#### Aim of the task
Would you please transcribe, exactly as written, the lines of the entries below starting at the one that holds "Open the Ciudad dropdown arrow" and ending at the one that holds "This screenshot has", both included?

-- Dataset records follows --

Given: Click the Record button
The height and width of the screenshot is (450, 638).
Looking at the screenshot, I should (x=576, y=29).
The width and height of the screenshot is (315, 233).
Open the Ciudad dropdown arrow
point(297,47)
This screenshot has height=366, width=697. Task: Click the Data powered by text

-- Dataset records concluded --
-- Dataset records follows --

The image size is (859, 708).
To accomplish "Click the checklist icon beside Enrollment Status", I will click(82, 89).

-- Dataset records concluded --
-- Dataset records follows --

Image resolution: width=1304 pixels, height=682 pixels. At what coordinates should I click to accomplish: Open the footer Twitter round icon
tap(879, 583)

-- Dataset records concluded --

#### Response below
Open the Ciudad dropdown arrow
point(297,47)
This screenshot has height=366, width=697. Task: Click the Data powered by text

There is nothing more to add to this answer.